Good news everyone! All 13 episodes of the first season of Futurama are now available in this box set.

While not quite as anarchic as Matt Groening's more famous animated show, The Simpsons, Futurama is still pretty darned funny. Being a sci-fi spoof, this series has a more focused agenda than the present-day exploits of the denizens of Springfield, and its cast of recurring characters is not as broad (at least, not yet), but then The Simpsons has had more than ten years to establish itself.

Having said that, Fry is very much a younger, thinner version of Homer Simpson, possessing the same lazy, couch-potato attitude and basic lack of common sense. Purple-haired one-eyed alien babe Leela finds herself alternately criticising and coming to the rescue of Fry, interacting with him in much the same way that the blue-haired Marge does with her husband Homer. However, there is as yet no romantic relationship between Fry and Leela (well, maybe just a hint of a spark in A Flight to Remember).

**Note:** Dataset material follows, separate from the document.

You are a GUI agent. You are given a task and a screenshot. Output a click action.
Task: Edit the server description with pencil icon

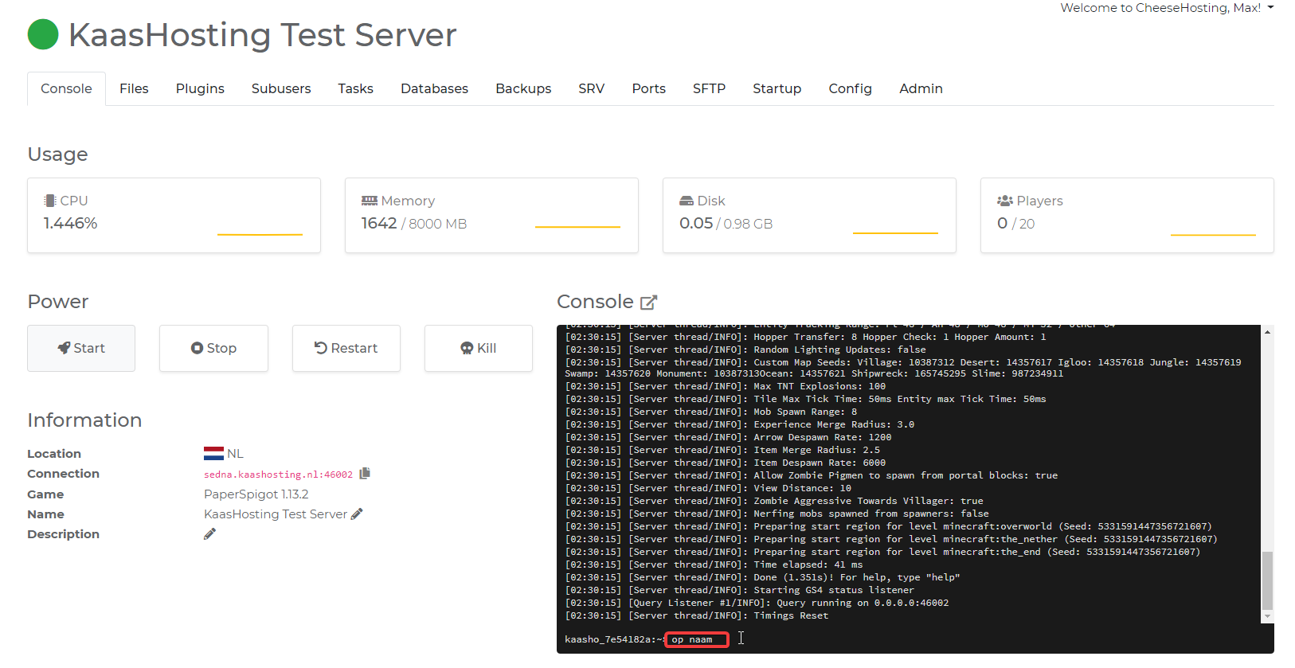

Futurama comes into its own with its other major characters: Bender, the hard-drinking, kleptomaniac droid with attitude; Doctor Zoidberg, the crustacean physician with a woeful lack of knowledge about human anatomy; and the elderly Professor Farnsworth. The Professor is, in fact, my favourite character. The decrepit old codger's harmless-looking exterior belies his utter moral bankruptcy. "Why, why," he yells, when his primate protégé Gunther escapes in the episode Mars University, "why didn't I break his legs?"

Many of the better episodes are movie spoofs. A Big Piece of Garbage apes Armageddon; Mars University is a homage to National Lampoon's Animal House; Fry and the Slurm Factory is an exquisite pastiche of Willy Wonka and the Chocolate Factory, featuring a decent impersonation of Gene Wilder; while A Flight to Remember is based upon Titanic.

The latter episode is one of three in this season that feature the self-obsessed starship captain Zapp Brannigan: an obvious, though irresistible, lampoon of Captain James T. Kirk. Brannigan could well have become tiresome had it not been for the presence of his long-suffering second in command, Kiff, who is treated more like a manservant by his conceited commander.

There are also plenty of computer-based jokes, especially in Bender episodes, transposing the familiar features of present-day software into a futuristic setting. For instance, Fear of a Bot Planet shows a robot judge crashing in mid-judgement, while Mars University has the greatest library in the known universe stored on just a couple of CD-ROMs.

One thing that Futurama definitely has over The Simpsons is the quality of its animation. This series uses some impressive perspective effects on its tracking shots of ships and landscapes, affording a suitably slick look to this depiction of the future.

Provided you like sci-fi, or even have only a passing familiarity with the genre, then you will find this series consistently entertaining.